153. Without any reference to G.o.d?--I consider that I take an oath which is binding upon my honor and conscience.

154. And supposing that you break that oath, what what would be the consequences which you consider would result to you?--I am not aware that the Statute has provided that I shall declare my opinion upon those consequences.

155. Am I to understand that you decline to answer?--I am objecting that the question is one which would not be put in a court of law, and therefore, much more, should not be put here.

156. In answer to the Attorney General, and in your statement also, you used the words "essential part of the Oath," and the words of the Oath are, "I do swear that I will be faithful and bear true allegiance to Her Majesty Queen Victoria, her heirs and successors, according to law;" do you consider that all the words there present to your mind are equally definite and clear meaning?--I consider that the whole of those words are essential; I hold them to be essential, and I submit myself to the construction which the Court has put upon them.

157. Is there any word in the Oath in the Statute which does not convey to your mind any clear and definite meaning?--There is no word in that which does not convey to me a clear and definite meaning.

158. And do you regard the words at the end of it, "So help me, G.o.d," as conveying any definite meaning, or merely as a useless addendum to the promise?--I object that this Committee will not ask me my opinion upon those words, because they have been held by the highest court of law in this realm, subject to appeal, to be no necessary part of the Oath.

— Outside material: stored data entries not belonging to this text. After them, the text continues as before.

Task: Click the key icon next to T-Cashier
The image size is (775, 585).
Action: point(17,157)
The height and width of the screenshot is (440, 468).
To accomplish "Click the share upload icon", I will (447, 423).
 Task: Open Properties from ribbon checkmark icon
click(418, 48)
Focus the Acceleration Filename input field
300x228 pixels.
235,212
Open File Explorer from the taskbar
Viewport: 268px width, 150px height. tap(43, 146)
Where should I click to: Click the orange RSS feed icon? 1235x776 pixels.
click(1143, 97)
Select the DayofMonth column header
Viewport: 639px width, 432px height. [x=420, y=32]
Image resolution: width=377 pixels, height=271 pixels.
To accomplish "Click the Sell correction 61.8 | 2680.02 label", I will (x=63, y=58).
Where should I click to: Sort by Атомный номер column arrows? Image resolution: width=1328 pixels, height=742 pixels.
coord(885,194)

159. Sir HENRY JACKSON: If your counsel were here I should put to him this question, which do not answer if you object; I will treat you as if you were your own counsel; I understand your view to be that the Act of 1866 or the Act of 1868, gives you two alternative methods of taking your seat, the one of affirmation and the other of oath, and that it is open to you to take whichever of the two you prefer; you prefer the affirmation, but it having been decided not to be competent for you to make the affirmation, you now propose to take the Oath?--That is exactly my construction.

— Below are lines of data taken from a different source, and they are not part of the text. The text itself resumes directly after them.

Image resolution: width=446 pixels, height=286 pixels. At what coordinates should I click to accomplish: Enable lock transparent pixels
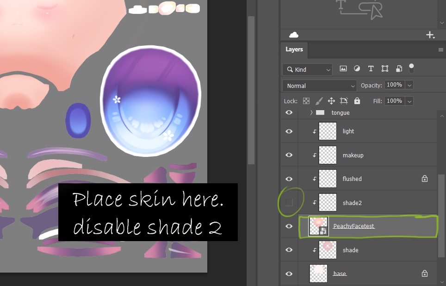pyautogui.click(x=306, y=101)
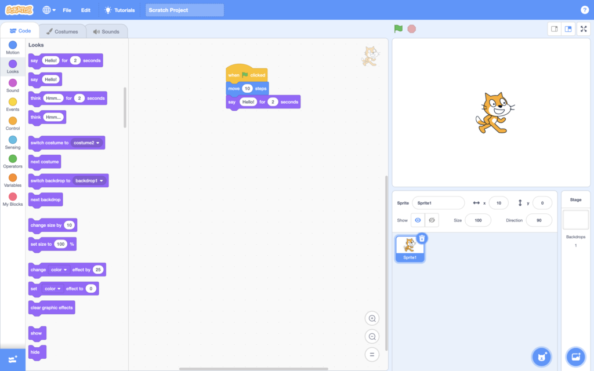Image resolution: width=594 pixels, height=371 pixels.
Task: Switch to the Costumes tab
Action: (x=62, y=31)
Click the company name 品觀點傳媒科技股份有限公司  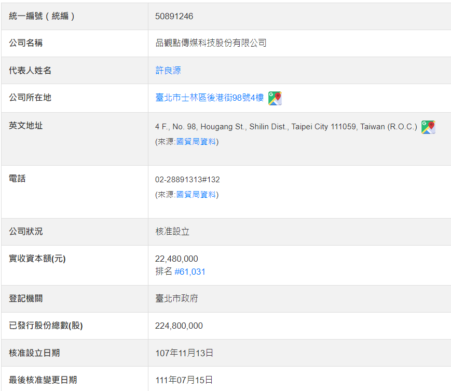[211, 43]
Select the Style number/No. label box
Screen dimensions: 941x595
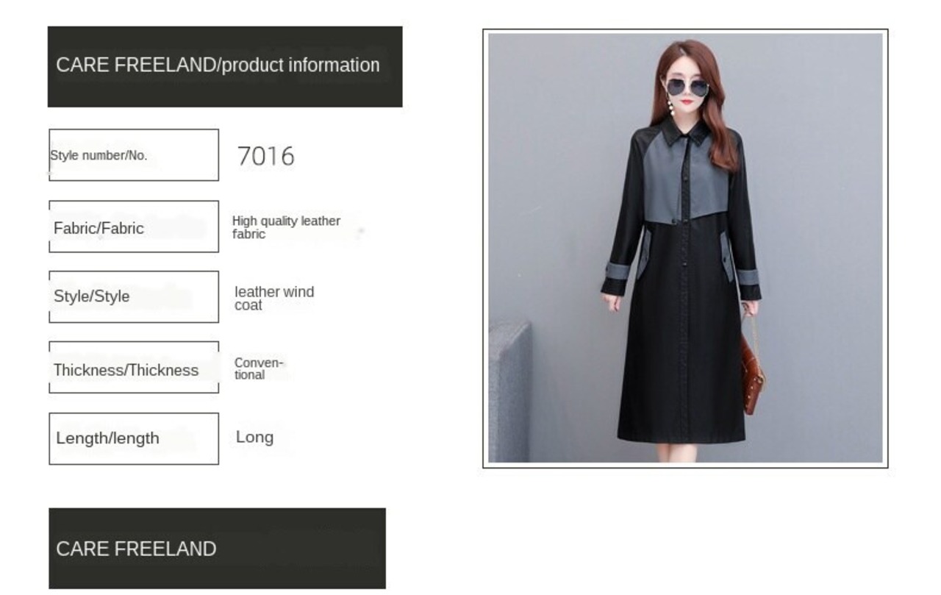134,155
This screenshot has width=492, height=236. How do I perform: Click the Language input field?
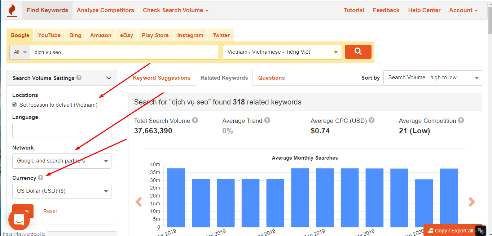[x=62, y=130]
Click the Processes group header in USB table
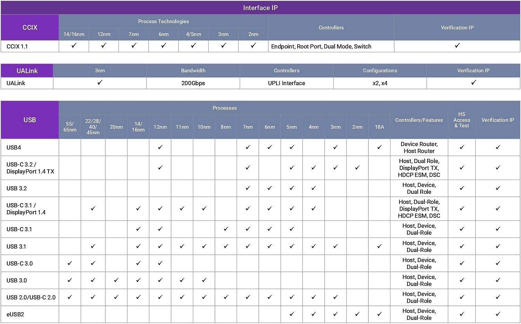The image size is (521, 324). point(224,108)
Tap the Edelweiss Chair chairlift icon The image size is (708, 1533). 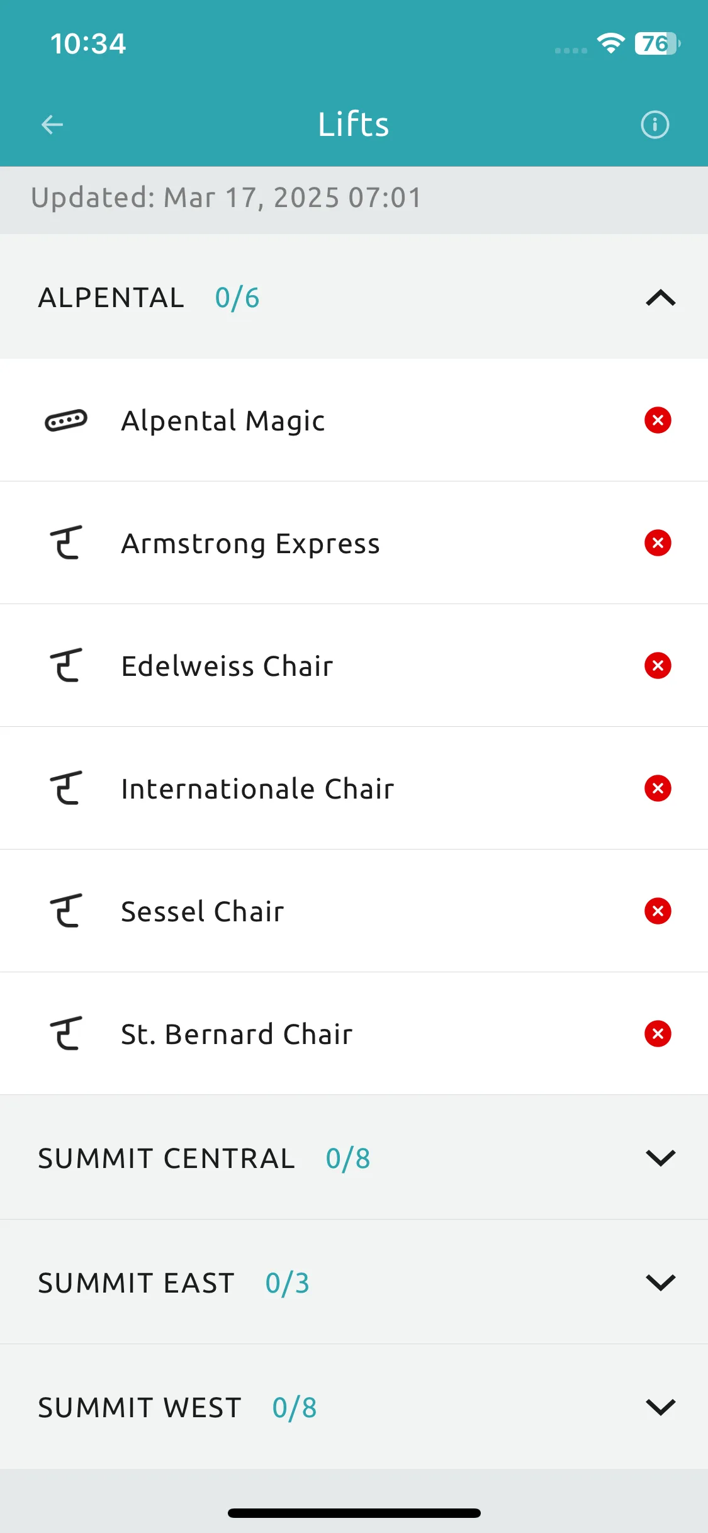66,665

160. Now I will tell you my doubt, and perhaps you will be good enough to tell me what you say upon it. It occurs to me that these two alternatives are what lawyers call true alternatives; that is to say, that each excludes the other, and that the Committee having decided (perhaps you will say erroneously) that you cannot affirm, you have by your claim to affirm excluded yourself from the alternative claim to take the Oath; are not the two mutually exclusive?--No; the House of Commons decided that, fortunately for me, and that saves me the trouble of thinking on it for myself. When John Archdale applied to affirm, the House held that he could not affirm, and they ordered him to take the Oath.

161. Was that under the Statute which regulates the present procedure?--No, but it was under the claim of a man who thought that he had alternative courses, and who refused to take the Oath.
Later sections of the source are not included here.